As a source for fotos, we use the Unsplash Dataset Lite, which contains about 25k images. See the License about the Unsplash images.

We encode all images into vector space and then find high density regions in this vector space, i.e., regions where the images are fairly similar.

python

import glob
import os
import pickle
import zipfile

from IPython.display import Image as IPImage
from IPython.display import display
from PIL import Image
from tqdm.autonotebook import tqdm

from sentence_transformers import SentenceTransformer, util

# First, we load the respective CLIP model
model = SentenceTransformer("sentence-transformers/clip-ViT-B-32")

python

# Next, we get about 25k images from Unsplash
img_folder = "photos/"
if not os.path.exists(img_folder) or len(os.listdir(img_folder)) == 0:
    os.makedirs(img_folder, exist_ok=True)

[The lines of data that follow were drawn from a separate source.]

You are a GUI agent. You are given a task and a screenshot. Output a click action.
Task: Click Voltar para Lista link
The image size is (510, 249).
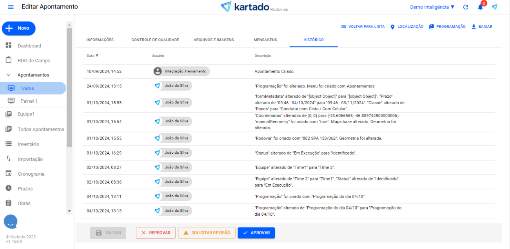coord(363,27)
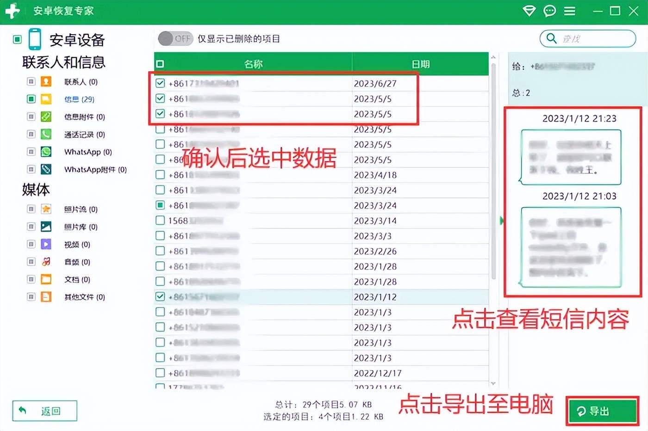Sort the list by the 日期 column header
The width and height of the screenshot is (648, 431).
coord(420,64)
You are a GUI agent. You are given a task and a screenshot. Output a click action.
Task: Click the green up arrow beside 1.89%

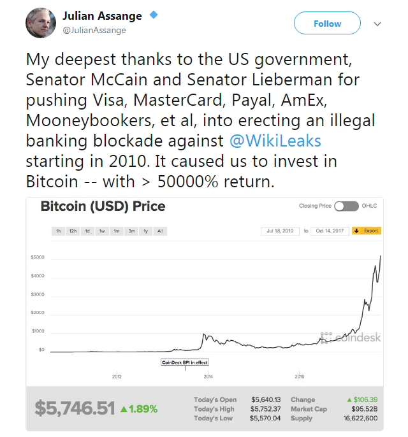tap(124, 409)
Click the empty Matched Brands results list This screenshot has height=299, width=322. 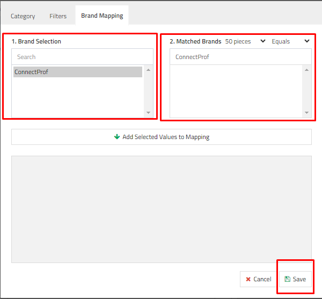click(x=236, y=91)
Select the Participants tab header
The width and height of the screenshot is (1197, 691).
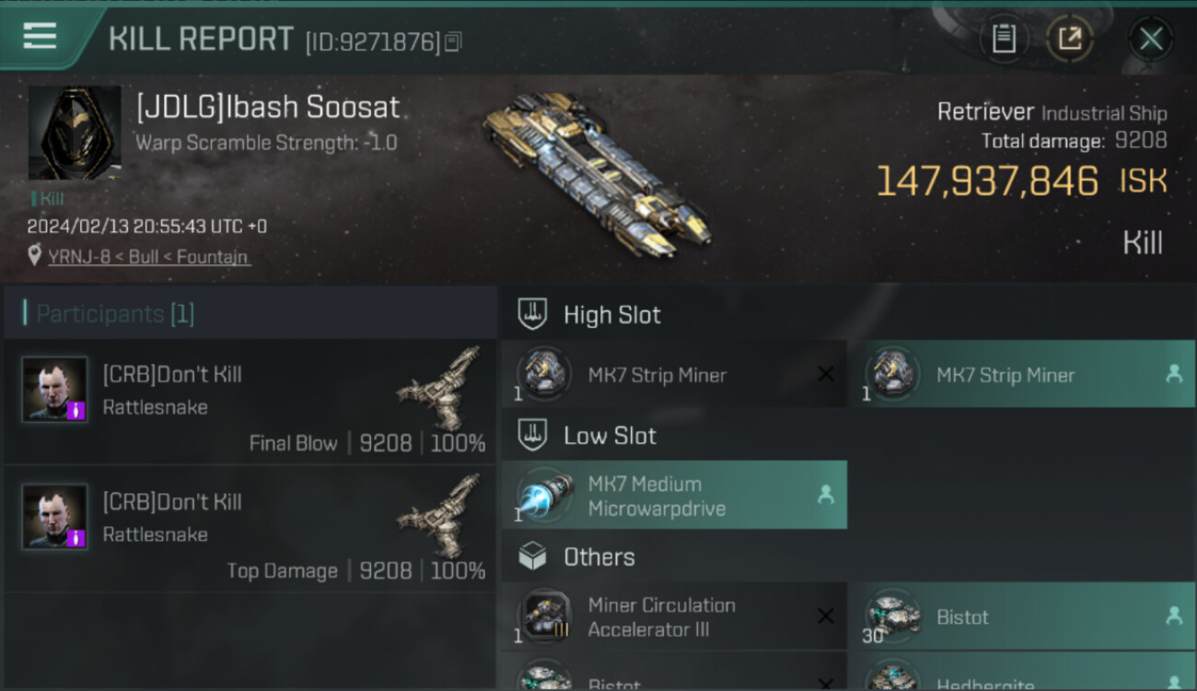click(115, 314)
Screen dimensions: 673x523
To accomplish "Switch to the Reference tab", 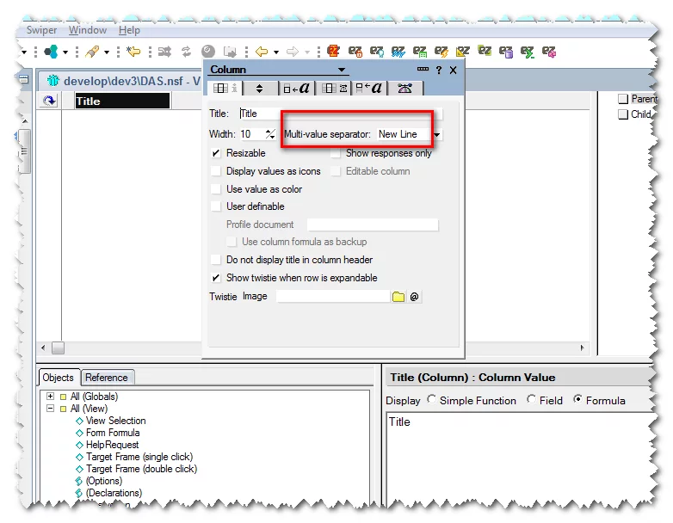I will [107, 378].
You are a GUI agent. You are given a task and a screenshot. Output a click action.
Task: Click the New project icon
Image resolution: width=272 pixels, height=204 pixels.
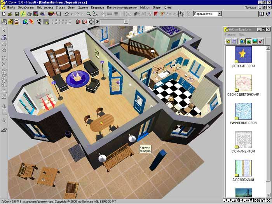tap(3, 14)
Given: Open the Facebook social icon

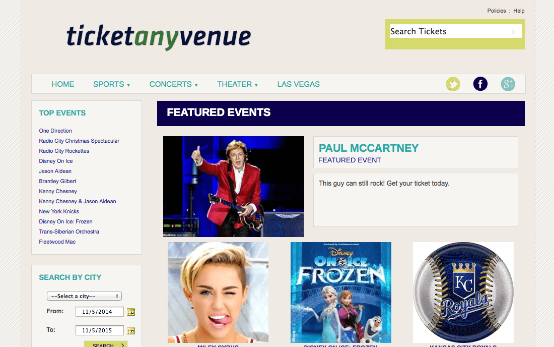Looking at the screenshot, I should tap(480, 84).
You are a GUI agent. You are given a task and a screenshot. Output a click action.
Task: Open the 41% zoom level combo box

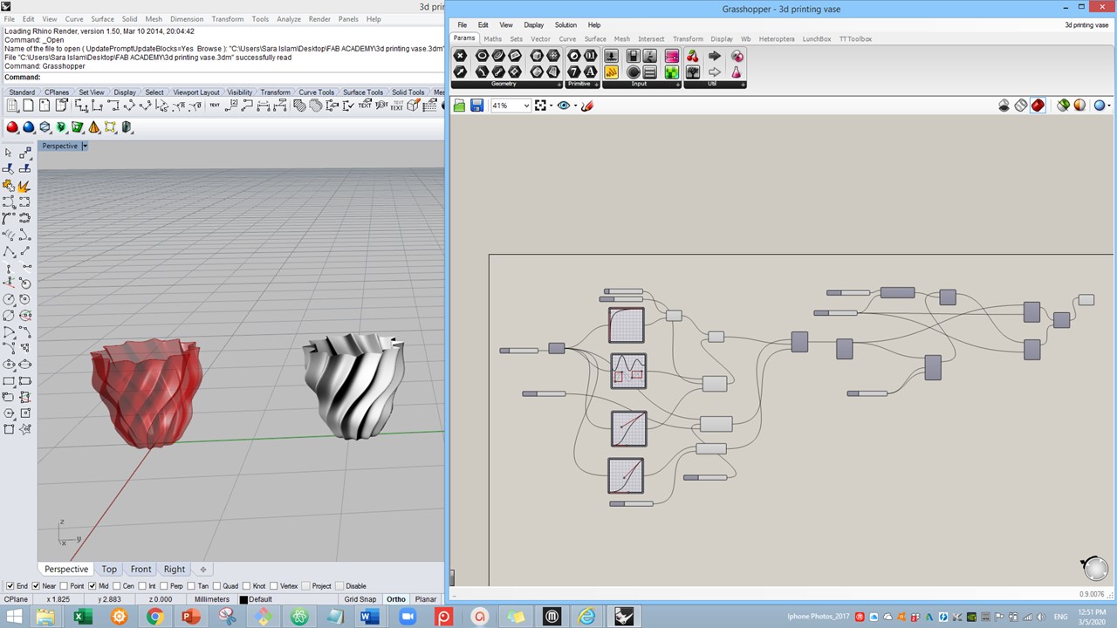click(511, 106)
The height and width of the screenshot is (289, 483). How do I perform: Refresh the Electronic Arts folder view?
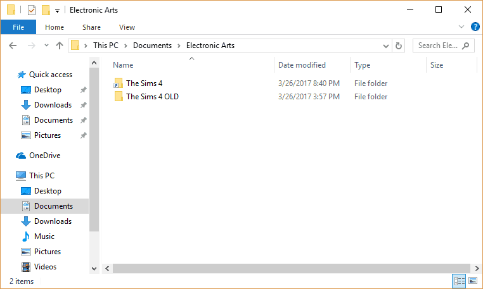(398, 46)
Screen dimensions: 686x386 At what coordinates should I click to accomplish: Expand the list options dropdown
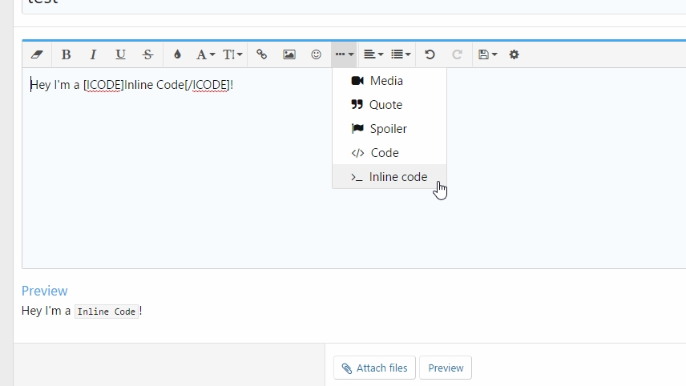coord(401,54)
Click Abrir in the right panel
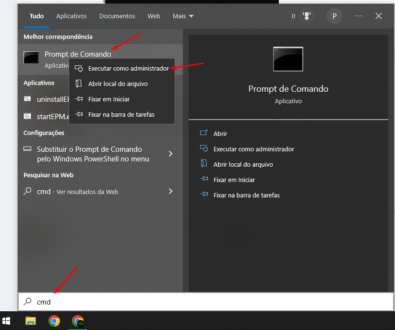Viewport: 395px width, 330px height. pos(220,134)
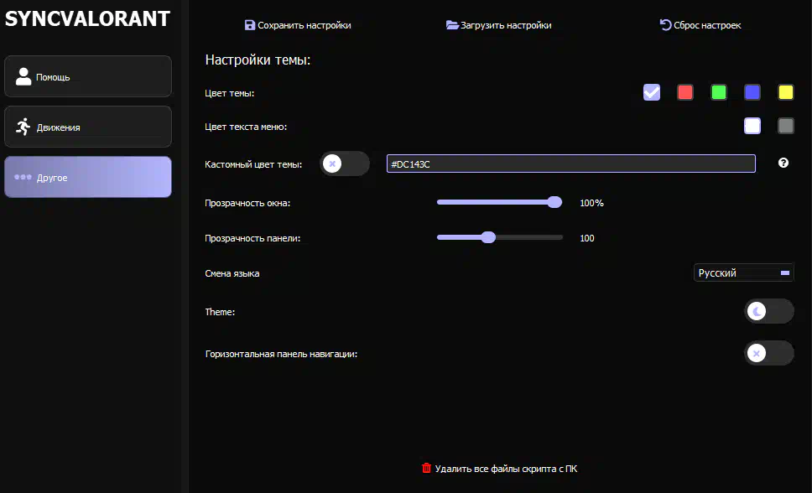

    photo_filename = "unsplash-25k-photos.zip"
    if not os.path.exists(photo_filename):  # Download dataset if does not exist
        util.http_get("http://sbert.net/datasets/" + photo_filename, photo_filename)

    # Extract all images
    with zipfile.ZipFile(photo_filename, "r") as zf:
        for member in tqdm(zf.infolist(), desc="Extracting"):
            zf.extract(member, img_folder)

python

# Now, we need to compute the embeddings
# To speed things up, we distribute pre-computed embeddings
# Otherwise you can also encode the images yourself.
# To encode an image, you can use the following code:
# from PIL import Image
# img_emb = model.encode(Image.open(filepath))

use_precomputed_embeddings = True

if use_precomputed_embeddings:
    emb_filename = "unsplash-25k-photos-embeddings.pkl"
    if not os.path.exists(emb_filename):  # Download dataset if does not exist
        util.http_get("http://sbert.net/datasets/" + emb_filename, emb_filename)

    with open(emb_filename, "rb") as fIn:
        img_names, img_emb = pickle.load(fIn)
    print("Images:", len(img_names))
else:
    img_names = list(glob.glob("unsplash/photos/*.jpg"))
    print("Images:", len(img_names))
    img_emb = model.encode(
        [Image.open(filepath) for filepath in img_names],
        batch_size=128,
        convert_to_tensor=True,
        show_progress_bar=True,
    )

python

# We have implemented our own, efficient method
# to find high density regions in vector space
def community_detection(embeddings, threshold, min_community_size=10, init_max_size=1000):
    """
    Function for Fast Community Detection

    Finds in the embeddings all communities, i.e. embeddings that are close (closer than threshold).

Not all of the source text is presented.